Начав с изображения сидящего Демона, чья поза напоминала Пана с давней картины художника, Врубель на последнем полотне представил Демона, распростертого горизонтально, как бы растянутого на дыбе, с настороженно и неестественно приподнятой головой, в ужасе глядящего на зрителя. Он как бы производит последний жуткий смотр мелким своим слугам — тем «столпам общества», что всегда в невежественном восторге толпились перед любым произведением какой-нибудь знаменитости. Врубель и шокировал, и завораживал общество, периодически подправляя и дописывая «Демона», даже после того как картина уже была выставлена. Единственным приютом покоя, оставшимся для художника на земле, была лечебница для душевнобольных, где Врубель провел последние годы и умер в 1910 г. Конечно, в эпоху романтизма демон, преследовавший Врубеля, притягивал к себе мыслителей по всей Европе. Ведь и Фауст в конце концов немыслим без Мефистофеля, а романтики, размышляя о потерянном и возвращенном рае, почему-то считали мильтоновского Сатану более достоверным и интересным, чем его Бога. В своей решимости воскресить механистическую вселенную философов XVIII в. философы-романтики нередко предпочитали ставить знак равенства между жизненной энергией и Сатаной, даже не пытаясь по-новому определить или оправдать дискредитированную идею Бога.

И все же врубелевскому стремлению запечатлеть Сатану в живописи свойственно нечто удивительное и сугубо русское.
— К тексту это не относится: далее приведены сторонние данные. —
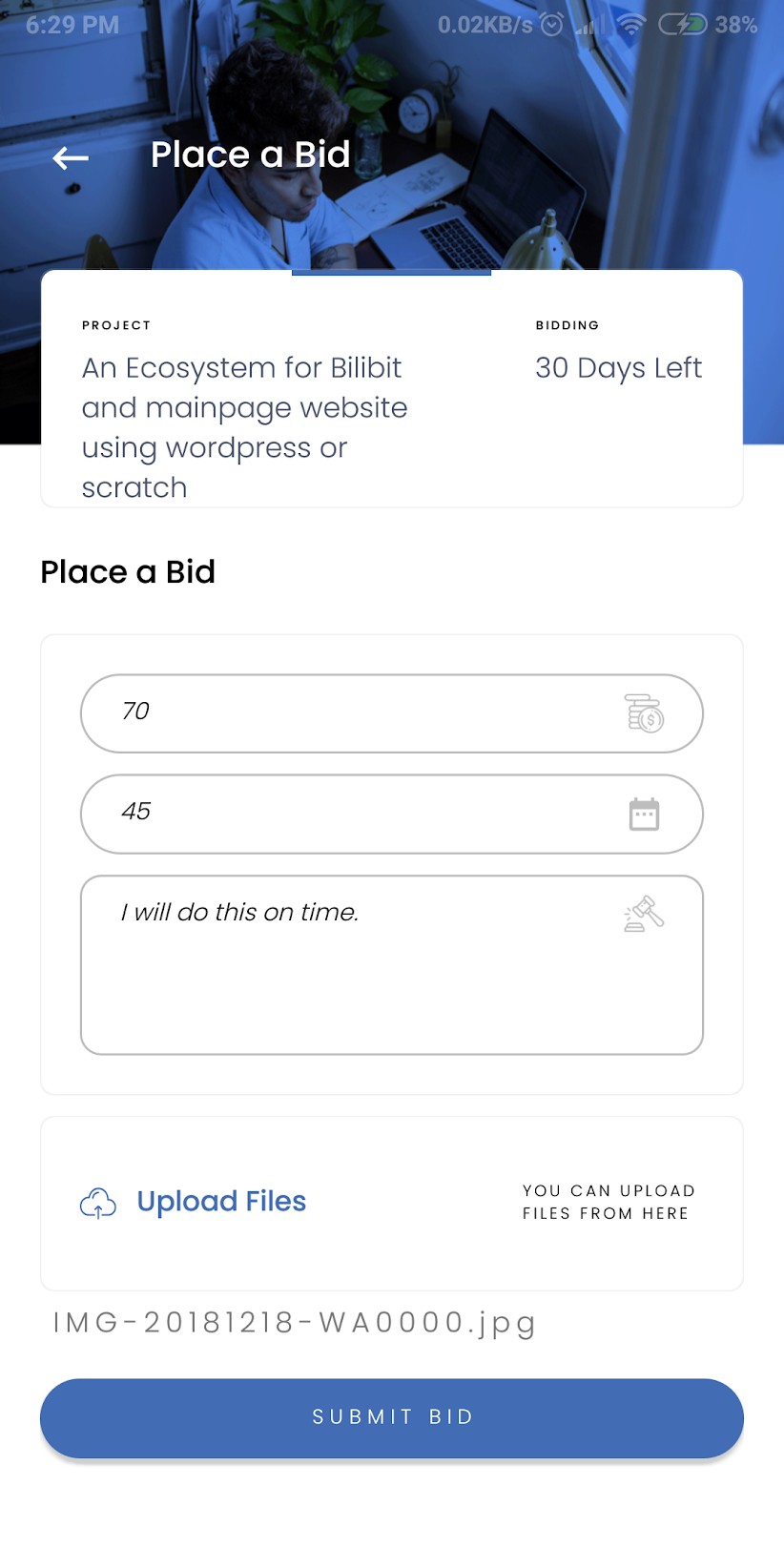Focus the bid amount field showing 70
Viewport: 784px width, 1568px height.
pyautogui.click(x=362, y=713)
Оно явилось своеобразной инверсией поисков, пятьюдесятью годами раньше предпринятых в русской живописи Александром Ивановым[1394]. Как и в случае с Ивановым, в замыслах Врубеля словно бы сфокусировались коллективные интересы и чаяния всей интеллектуальной элиты. Подобно Иванову, который вознамерился отобразить «Явление Христа народу», Врубель попытался представить народу явление дьявола. Но если Христос Иванова оказался художественной неудачей, то Демон Врубеля, пожалуй, скорее успех. Романтизм обрел свою икону, а русские сенсуалисты поздней империи — своего святого-покровителя.

Апокалиптичность

Атмосфера сатанинского присутствия вела к тягостным раздумьям и апокалиптичному мироощущению. Апокалиптичность, третий ключевой знак эпохи, во многом была побочным результатом неразрешенного психологического напряжения между прометейством и сенсуализмом. В конце-то концов как человек может примирить великие чаяния с мелкими делами, интеллигентскую веру в грядущую утопию и одновременно личное участие в разврате? Один из способов удержаться на этой опасной грани заключался в том, чтобы с известной долей Schadenfreude[1395] внушить себе уверенность, что близится апокалиптическая перемена, что нынешний сенуализм предвещает завтрашнюю трансформацию. Как сказал Дягилев в революционном 1905 г. (в тосте, произнесенном по случаю выставки трех тысяч русских исторических портретов, которую он устроил в Таврическом дворце): «…мы — свидетели величайшего исторического момента итогов и концов во имя новой, неведомой культуры, которая нами возникает, но и нас же отметает. А потому без страха и недоверья я подымаю бокал за разрушенные стены прекрасных дворцов, так же как и за новые заветы новой эстетики. И единственное пожелание, которое я как неисправимый сенсуалист могу сделать, чтобы предстоящая борьба не оскорбила эстетику жизни и чтобы смерть была так же красива и так же лучезарна, как и Воскресение»[1396].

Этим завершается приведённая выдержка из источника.